Do this:
From the piece on wilderness survival activities for kids below, list every device the writer says was missing from their childhood.

Keep the Kids Active
These 11 wilderness survival activities for kids can teach your kids to appreciate Nature and learn essential survival skills while having fun at the same time.
As parents, it was always important for us to raise our children to become independent, and capable adults. We consider ourselves in that category, thanks to our upbringing. Our children’s grandparents were both very involved, and appreciative, of the time they spent in the outdoors.
I grew up fishing, hiking, and camping. This began at a very early age. At this young age, I had no clue what-so-ever, what wilderness survival activities for kids were.
I was raised on the seacoast of the Atlantic Ocean, and behind our house was the Eastern Woodland Forest. I remember running down to the seashore at a very early age. This was nothing out of the ordinary at the time, because all the young children wanted to join the older kids who were there, swimming or fishing. The older ones would be in the skiffs and rowboats doing the same thing.
Winters on the Atlantic coast can get very cold and I can confirm that there were no “polar bear” swims at our wharf when I was growing up. The ice was much too thick, and no one would have dared to jump in it. As soon as the ice thickness had been “tested” by a responsible adult, usually my father, we played hockey and skated on it, until it thawed in the late Spring.
I grew up with no cell phone, no computer, and no calculator, … but I had a secret weapon, and that secret weapon was called “playing”.
As a matter of fact, there was even a period in my childhood, when we did not have a telephone in our house.
How was it possible to survive, and grow old, without a cellphone?
Well, I did, and it seems that all my friends survived this penury as well.
What about the Children?
The reason I survived childhood without a cell phone is that I was too busy playing. Playing is what kids did when I was a kid.
Our “play-time” activities were all seasonal. I forgot to mention, that as soon as we were tired of swimming or fishing, there was a baseball game to finish.
You see, in those days, it was quite common to “pause” our baseball game, to go swimming. Swimming was best enjoyed at “high tide” because we could dive off the wharf, and not have to risk banging our heads on the bottom, something that we were cautioned not to do, by the older kids.

Information provided:
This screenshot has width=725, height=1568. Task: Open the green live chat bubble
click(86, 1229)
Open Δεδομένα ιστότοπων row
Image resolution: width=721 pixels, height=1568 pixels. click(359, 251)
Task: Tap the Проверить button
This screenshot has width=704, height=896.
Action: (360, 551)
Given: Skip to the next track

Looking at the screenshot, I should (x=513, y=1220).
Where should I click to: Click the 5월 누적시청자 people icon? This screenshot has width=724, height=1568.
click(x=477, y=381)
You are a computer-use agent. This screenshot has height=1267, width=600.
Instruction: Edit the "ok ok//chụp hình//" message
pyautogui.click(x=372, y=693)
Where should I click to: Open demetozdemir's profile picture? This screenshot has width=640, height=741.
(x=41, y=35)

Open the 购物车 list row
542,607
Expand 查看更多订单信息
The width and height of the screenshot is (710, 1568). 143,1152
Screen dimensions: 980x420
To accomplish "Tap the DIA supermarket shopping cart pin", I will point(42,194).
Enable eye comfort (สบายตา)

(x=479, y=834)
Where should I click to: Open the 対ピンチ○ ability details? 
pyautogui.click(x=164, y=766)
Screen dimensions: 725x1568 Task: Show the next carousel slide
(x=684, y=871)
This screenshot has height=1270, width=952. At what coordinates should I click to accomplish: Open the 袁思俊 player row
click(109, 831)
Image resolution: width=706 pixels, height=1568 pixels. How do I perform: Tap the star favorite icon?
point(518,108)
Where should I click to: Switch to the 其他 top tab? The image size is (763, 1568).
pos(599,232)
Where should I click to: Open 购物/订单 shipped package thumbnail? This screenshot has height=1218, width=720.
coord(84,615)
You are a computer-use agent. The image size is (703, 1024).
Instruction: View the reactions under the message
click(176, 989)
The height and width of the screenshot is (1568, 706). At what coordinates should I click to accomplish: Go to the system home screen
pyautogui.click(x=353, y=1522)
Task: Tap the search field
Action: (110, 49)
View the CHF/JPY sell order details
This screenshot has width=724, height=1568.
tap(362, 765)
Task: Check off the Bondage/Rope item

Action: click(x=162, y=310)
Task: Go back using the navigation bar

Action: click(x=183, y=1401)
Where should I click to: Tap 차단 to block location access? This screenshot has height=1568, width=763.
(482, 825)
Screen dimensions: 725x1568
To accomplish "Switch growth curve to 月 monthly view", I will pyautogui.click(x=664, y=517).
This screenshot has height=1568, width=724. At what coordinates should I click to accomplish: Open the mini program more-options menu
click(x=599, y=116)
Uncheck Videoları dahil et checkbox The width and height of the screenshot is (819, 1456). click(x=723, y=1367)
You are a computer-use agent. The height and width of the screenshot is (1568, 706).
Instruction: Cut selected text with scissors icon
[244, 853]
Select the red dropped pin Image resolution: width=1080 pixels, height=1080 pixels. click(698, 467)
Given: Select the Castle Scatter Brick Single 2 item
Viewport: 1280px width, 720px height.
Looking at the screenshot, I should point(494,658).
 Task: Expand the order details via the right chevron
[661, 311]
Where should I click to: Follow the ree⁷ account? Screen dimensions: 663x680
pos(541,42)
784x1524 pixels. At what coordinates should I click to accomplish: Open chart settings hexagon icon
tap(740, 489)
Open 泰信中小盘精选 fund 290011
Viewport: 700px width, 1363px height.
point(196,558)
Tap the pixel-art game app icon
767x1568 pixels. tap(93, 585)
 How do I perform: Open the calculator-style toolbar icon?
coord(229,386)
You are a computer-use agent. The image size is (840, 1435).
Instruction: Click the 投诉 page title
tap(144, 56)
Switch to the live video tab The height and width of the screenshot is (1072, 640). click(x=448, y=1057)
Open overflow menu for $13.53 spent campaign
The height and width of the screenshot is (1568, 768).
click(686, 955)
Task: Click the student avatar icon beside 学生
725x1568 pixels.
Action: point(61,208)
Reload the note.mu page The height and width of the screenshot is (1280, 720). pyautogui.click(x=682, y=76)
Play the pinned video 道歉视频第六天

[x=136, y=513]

Written solution:
- Cell phone
- Computer
- Calculator
- Telephone (for a period, there was none in the house)